[SOURCE DATA]:
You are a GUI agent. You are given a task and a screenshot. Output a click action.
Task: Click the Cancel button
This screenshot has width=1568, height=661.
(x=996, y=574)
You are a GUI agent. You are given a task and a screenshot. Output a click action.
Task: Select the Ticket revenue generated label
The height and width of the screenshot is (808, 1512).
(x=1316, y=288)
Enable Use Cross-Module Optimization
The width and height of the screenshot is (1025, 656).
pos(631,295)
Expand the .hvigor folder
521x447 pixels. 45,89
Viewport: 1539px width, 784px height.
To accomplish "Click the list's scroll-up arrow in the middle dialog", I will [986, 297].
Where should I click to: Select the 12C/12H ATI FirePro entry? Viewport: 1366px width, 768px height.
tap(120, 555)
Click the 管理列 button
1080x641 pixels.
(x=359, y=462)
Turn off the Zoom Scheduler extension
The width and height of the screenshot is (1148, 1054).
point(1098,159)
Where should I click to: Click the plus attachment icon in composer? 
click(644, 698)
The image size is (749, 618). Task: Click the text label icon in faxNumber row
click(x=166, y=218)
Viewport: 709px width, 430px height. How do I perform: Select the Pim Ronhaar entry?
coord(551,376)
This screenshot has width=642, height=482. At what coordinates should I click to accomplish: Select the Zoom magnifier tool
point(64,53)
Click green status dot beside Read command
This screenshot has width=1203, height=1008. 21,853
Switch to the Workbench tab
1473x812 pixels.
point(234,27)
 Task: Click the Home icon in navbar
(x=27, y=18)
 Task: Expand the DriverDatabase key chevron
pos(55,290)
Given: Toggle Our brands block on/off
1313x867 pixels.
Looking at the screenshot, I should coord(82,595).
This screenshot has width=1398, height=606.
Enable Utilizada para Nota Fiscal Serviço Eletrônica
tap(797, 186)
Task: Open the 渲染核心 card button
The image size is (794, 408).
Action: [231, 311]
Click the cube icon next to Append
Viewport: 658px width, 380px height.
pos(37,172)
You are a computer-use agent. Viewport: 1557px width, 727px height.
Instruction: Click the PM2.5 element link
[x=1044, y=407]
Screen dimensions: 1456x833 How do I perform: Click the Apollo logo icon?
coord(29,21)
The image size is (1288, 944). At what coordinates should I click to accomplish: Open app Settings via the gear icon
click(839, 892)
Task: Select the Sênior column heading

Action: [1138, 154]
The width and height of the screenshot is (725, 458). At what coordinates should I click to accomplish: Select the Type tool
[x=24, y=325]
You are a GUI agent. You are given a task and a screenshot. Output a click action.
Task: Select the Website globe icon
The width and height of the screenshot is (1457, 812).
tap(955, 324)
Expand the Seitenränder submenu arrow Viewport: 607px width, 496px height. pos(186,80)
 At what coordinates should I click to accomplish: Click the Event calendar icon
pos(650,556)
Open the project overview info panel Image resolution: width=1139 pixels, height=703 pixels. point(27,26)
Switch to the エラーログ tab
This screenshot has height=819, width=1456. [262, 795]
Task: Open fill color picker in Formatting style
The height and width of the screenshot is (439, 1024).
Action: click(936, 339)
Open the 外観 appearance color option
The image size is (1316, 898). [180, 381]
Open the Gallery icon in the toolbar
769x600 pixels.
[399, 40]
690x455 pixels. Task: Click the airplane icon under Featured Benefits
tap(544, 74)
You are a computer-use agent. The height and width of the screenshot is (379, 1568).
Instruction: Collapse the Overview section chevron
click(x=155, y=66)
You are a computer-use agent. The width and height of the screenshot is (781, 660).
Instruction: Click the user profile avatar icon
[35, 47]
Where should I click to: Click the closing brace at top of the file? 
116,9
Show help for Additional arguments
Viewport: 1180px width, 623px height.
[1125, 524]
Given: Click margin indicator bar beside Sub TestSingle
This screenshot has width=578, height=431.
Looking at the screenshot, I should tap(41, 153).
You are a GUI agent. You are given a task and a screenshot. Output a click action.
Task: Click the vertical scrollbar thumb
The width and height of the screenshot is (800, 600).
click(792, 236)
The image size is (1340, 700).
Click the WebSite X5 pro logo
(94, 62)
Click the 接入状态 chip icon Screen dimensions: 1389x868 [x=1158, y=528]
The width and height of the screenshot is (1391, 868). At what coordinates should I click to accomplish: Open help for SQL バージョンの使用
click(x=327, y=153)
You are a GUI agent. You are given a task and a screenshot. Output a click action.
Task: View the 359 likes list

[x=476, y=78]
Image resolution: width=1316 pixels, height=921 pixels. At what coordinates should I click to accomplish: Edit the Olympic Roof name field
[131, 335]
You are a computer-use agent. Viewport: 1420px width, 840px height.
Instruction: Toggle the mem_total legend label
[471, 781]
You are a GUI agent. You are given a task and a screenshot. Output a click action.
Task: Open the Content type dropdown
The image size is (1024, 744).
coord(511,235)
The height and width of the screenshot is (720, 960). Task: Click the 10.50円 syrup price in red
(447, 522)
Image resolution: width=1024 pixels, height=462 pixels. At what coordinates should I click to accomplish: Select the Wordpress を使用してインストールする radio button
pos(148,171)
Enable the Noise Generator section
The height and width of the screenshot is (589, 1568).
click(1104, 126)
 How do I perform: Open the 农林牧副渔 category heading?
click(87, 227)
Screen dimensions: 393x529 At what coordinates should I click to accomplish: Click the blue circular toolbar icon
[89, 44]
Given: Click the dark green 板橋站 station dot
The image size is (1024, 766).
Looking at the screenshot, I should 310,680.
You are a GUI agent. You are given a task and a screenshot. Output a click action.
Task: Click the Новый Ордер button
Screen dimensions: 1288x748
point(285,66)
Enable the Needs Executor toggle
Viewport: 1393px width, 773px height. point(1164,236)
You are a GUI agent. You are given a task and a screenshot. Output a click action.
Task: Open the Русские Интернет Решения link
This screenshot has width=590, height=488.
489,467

[DESCRIPTION OF THE TASK]:
Copy out all of the lines above verbatim, from first to last.

[COMPLETE ANSWER]:
You are a GUI agent. You are given a task and a screenshot. Output a click action.
Task: Click the Cancel button
This screenshot has width=1568, height=661.
(x=996, y=574)
You are a GUI agent. You are given a task and a screenshot. Output a click action.
Task: Select the Ticket revenue generated label
The height and width of the screenshot is (808, 1512).
(x=1316, y=288)
Enable Use Cross-Module Optimization
The width and height of the screenshot is (1025, 656).
pos(631,295)
Expand the .hvigor folder
521x447 pixels. 45,89
Viewport: 1539px width, 784px height.
To accomplish "Click the list's scroll-up arrow in the middle dialog", I will [986, 297].
Where should I click to: Select the 12C/12H ATI FirePro entry? Viewport: 1366px width, 768px height.
tap(120, 555)
Click the 管理列 button
1080x641 pixels.
(x=359, y=462)
Turn off the Zoom Scheduler extension
The width and height of the screenshot is (1148, 1054).
point(1098,159)
Where should I click to: Click the plus attachment icon in composer? 
click(644, 698)
The image size is (749, 618). Task: Click the text label icon in faxNumber row
click(x=166, y=218)
Viewport: 709px width, 430px height. How do I perform: Select the Pim Ronhaar entry?
coord(551,376)
This screenshot has width=642, height=482. At what coordinates should I click to accomplish: Select the Zoom magnifier tool
point(64,53)
Click green status dot beside Read command
This screenshot has width=1203, height=1008. 21,853
Switch to the Workbench tab
1473x812 pixels.
point(234,27)
 Task: Click the Home icon in navbar
(x=27, y=18)
 Task: Expand the DriverDatabase key chevron
pos(55,290)
Given: Toggle Our brands block on/off
1313x867 pixels.
Looking at the screenshot, I should coord(82,595).
This screenshot has width=1398, height=606.
Enable Utilizada para Nota Fiscal Serviço Eletrônica
tap(797, 186)
Task: Open the 渲染核心 card button
The image size is (794, 408).
Action: [231, 311]
Click the cube icon next to Append
Viewport: 658px width, 380px height.
pos(37,172)
You are a computer-use agent. Viewport: 1557px width, 727px height.
Instruction: Click the PM2.5 element link
[x=1044, y=407]
Screen dimensions: 1456x833 How do I perform: Click the Apollo logo icon?
coord(29,21)
The image size is (1288, 944). At what coordinates should I click to accomplish: Open app Settings via the gear icon
click(839, 892)
Task: Select the Sênior column heading

Action: [1138, 154]
The width and height of the screenshot is (725, 458). At what coordinates should I click to accomplish: Select the Type tool
[x=24, y=325]
You are a GUI agent. You are given a task and a screenshot. Output a click action.
Task: Select the Website globe icon
The width and height of the screenshot is (1457, 812).
tap(955, 324)
Expand the Seitenränder submenu arrow Viewport: 607px width, 496px height. pos(186,80)
 At what coordinates should I click to accomplish: Click the Event calendar icon
pos(650,556)
Open the project overview info panel Image resolution: width=1139 pixels, height=703 pixels. point(27,26)
Switch to the エラーログ tab
This screenshot has height=819, width=1456. [262, 795]
Task: Open fill color picker in Formatting style
The height and width of the screenshot is (439, 1024).
Action: click(936, 339)
Open the 外観 appearance color option
The image size is (1316, 898). [180, 381]
Open the Gallery icon in the toolbar
769x600 pixels.
[399, 40]
690x455 pixels. Task: Click the airplane icon under Featured Benefits
tap(544, 74)
You are a computer-use agent. The height and width of the screenshot is (379, 1568).
Instruction: Collapse the Overview section chevron
click(x=155, y=66)
You are a computer-use agent. The width and height of the screenshot is (781, 660).
Instruction: Click the user profile avatar icon
[35, 47]
Where should I click to: Click the closing brace at top of the file? 
116,9
Show help for Additional arguments
Viewport: 1180px width, 623px height.
[1125, 524]
Given: Click margin indicator bar beside Sub TestSingle
This screenshot has width=578, height=431.
Looking at the screenshot, I should tap(41, 153).
You are a GUI agent. You are given a task and a screenshot. Output a click action.
Task: Click the vertical scrollbar thumb
The width and height of the screenshot is (800, 600).
click(792, 236)
The image size is (1340, 700).
Click the WebSite X5 pro logo
(94, 62)
Click the 接入状态 chip icon Screen dimensions: 1389x868 [x=1158, y=528]
The width and height of the screenshot is (1391, 868). At what coordinates should I click to accomplish: Open help for SQL バージョンの使用
click(x=327, y=153)
You are a GUI agent. You are given a task and a screenshot. Output a click action.
Task: View the 359 likes list

[x=476, y=78]
Image resolution: width=1316 pixels, height=921 pixels. At what coordinates should I click to accomplish: Edit the Olympic Roof name field
[131, 335]
You are a computer-use agent. Viewport: 1420px width, 840px height.
Instruction: Toggle the mem_total legend label
[471, 781]
You are a GUI agent. You are given a task and a screenshot. Output a click action.
Task: Open the Content type dropdown
The image size is (1024, 744).
coord(511,235)
The height and width of the screenshot is (720, 960). Task: Click the 10.50円 syrup price in red
(447, 522)
Image resolution: width=1024 pixels, height=462 pixels. At what coordinates should I click to accomplish: Select the Wordpress を使用してインストールする radio button
pos(148,171)
Enable the Noise Generator section
The height and width of the screenshot is (589, 1568).
click(1104, 126)
 How do I perform: Open the 农林牧副渔 category heading?
click(87, 227)
Screen dimensions: 393x529 At what coordinates should I click to accomplish: Click the blue circular toolbar icon
[89, 44]
Given: Click the dark green 板橋站 station dot
The image size is (1024, 766).
Looking at the screenshot, I should 310,680.
You are a GUI agent. You are given a task and a screenshot. Output a click action.
Task: Click the Новый Ордер button
Screen dimensions: 1288x748
point(285,66)
Enable the Needs Executor toggle
Viewport: 1393px width, 773px height. point(1164,236)
You are a GUI agent. You are given a task and a screenshot. Output a click action.
Task: Open the Русские Интернет Решения link
This screenshot has width=590, height=488.
489,467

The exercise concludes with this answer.